Durante la inspección de la AEPD, se pudo constatar que, aunque el acceso a las distintas bases de datos requerían la introducción de un nombre de usuario y una contraseña (forzando el sistema además a cambiarla periódicamente) y que se registraba cada acceso y cada recurso accedido, no se realizaban auditorías en los logs del sistema para detectar irregularidades en esos accesos.
Normativa Infringida
Este hecho, según constata la AEPD en su resolución, incumple el Reglamento de Desarrollo de la Ley Orgánica de Protección de Datos (RDLOPD), concretamente el artículo 103.5, que establece que «el responsable de seguridad se encargará de revisar al menos una vez al mes la información de control registrada y elaborará un informe de las revisiones realizadas y los problemas detectados».

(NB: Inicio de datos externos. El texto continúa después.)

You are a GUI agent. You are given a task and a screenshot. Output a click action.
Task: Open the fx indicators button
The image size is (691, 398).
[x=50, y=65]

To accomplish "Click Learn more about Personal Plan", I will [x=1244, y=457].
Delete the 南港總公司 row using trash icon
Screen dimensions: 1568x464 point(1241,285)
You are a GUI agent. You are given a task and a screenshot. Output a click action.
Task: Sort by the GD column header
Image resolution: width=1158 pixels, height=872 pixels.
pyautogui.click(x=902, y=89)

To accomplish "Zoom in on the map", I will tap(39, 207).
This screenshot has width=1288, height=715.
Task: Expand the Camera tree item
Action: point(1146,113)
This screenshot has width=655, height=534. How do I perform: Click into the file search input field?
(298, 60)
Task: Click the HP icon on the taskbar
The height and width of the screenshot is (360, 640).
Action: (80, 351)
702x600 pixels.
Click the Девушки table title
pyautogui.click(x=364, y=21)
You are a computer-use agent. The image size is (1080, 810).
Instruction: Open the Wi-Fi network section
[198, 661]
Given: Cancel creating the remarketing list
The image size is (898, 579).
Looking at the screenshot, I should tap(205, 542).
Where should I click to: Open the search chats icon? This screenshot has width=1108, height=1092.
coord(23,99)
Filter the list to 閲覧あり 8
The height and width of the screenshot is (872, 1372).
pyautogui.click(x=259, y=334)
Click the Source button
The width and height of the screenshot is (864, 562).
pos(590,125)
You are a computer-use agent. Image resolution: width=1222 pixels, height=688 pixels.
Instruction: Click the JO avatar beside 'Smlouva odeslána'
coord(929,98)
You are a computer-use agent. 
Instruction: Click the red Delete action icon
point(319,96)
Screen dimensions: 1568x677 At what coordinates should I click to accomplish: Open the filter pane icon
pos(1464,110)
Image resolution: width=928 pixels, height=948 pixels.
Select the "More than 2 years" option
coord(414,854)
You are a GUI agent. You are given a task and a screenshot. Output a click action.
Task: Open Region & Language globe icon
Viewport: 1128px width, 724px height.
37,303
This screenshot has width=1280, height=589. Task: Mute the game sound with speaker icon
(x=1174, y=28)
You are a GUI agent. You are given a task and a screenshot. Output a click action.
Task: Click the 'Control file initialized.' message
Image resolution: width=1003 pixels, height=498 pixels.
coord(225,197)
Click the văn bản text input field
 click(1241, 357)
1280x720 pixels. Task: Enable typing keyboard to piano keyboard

Los inspectores de la AEPD advirtieron que no se estaban realizando este tipo de revisiones de los logs y es lo que motivó la apertura y finalmente la resolución de declaración de infracción de Administraciones Públicas por vulnerar el artículo 9 de la LOPD (seguridad de los datos) en relación con lo dispuesto en el artículo 103.5 del RDLOPD.
La Dirección General de Policía deberá remitir a la AEPD dos informes al mes (el doble de lo que estipula la norma) en los que dé cuenta de sus evaluaciones de seguridad en los logs de acceso a las bases de datos policiales y del Ministerio del Interior. Dichos informes, además, deberán estar firmados por el responsable del sistema y fechados.